Abstract

To assess the cost-effectiveness of once-daily fluticasone furoate/umeclidinium/vilanterol (FF/UMEC/VI) 100/62.5/25μg compared with once-daily dual bronchodilator therapy of umeclidinium/vilanterol (UMEC/VI) 62.5/25μg for symptomatic COPD patients with a history of exacerbations, from a Spanish National Healthcare System (NHS) perspective. A published and externally validated linked risk-equation cohort model (GALAXY; Briggs, et al. Med Decis Making;37(4):469-80) was implemented to predict COPD progression, associated healthcare costs, quality-adjusted life-years (QALYs) and the ICER of FF/UMEC/VI vs UMEC/VI over a three-year time-horizon. The base-case analysis was performed with 52-week intent-to-treat efficacy results from the IMPACT trial (NCT02164513) applied for the entire time-horizon. Spanish COPD population baseline characteristics were taken from available literature and the IMPACT study data and validated by Spanish clinical experts. Utility values for calculating QALYs were estimated from patient baseline characteristics using a regression-equation obtained based on Spanish observational data. Direct healthcare costs (€, 2019) including treatment acquisition costs, exacerbation and COPD management costs, were informed by Spanish public sources.

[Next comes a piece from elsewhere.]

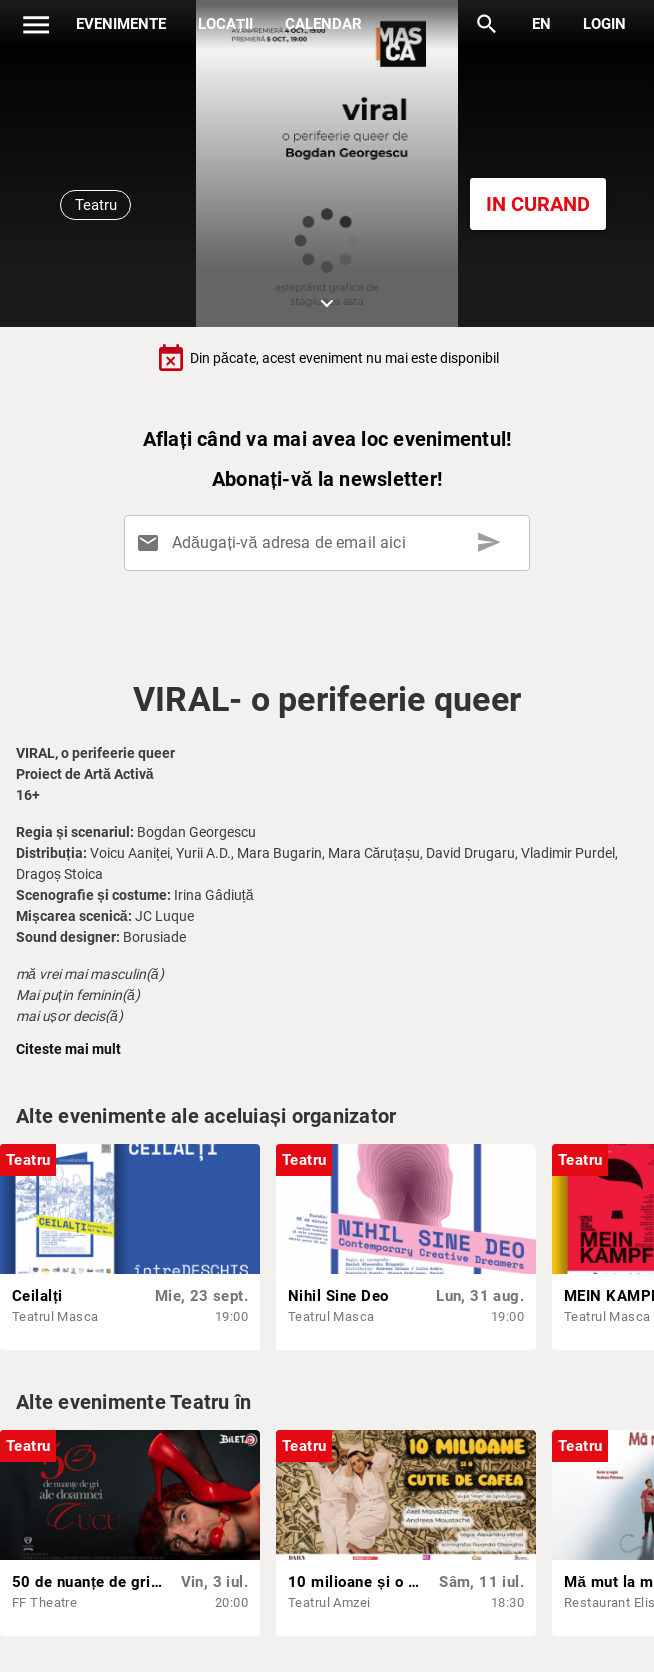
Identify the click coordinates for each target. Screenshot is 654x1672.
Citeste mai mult (68, 1049)
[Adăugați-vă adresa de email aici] (330, 543)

A 3% discount rate for costs and effects was applied. Scenario, one-way and probabilistic sensitivity analyses (PSA) were performed. Over a three-year time-horizon, patients receiving FF/UMEC/VI were predicted to gain +0.054 additional QALYs against cost-savings of €450 per patient compared with UMEC/VI, resulting in a dominant treatment strategy (less costly and more effective). Across scenario and sensitivity analyses, FF/UMEC/VI was also dominant in most cases, with all remaining being cost-effective with an ICER below the Spanish accepted threshold of €30,000 per QALY gained. Results were most sensitive to changes in the exacerbation treatment effect, duration of treatment effect and time-horizon. PSA showed FF/UMEC/VI being dominant vs UMEC/VI in 100% of simulations. FF/UMEC/VI was a less costly and more effective (dominant) treatment strategy compared with UMEC/VI for symptomatic COPD patients with a history of exacerbations within the Spanish NHS.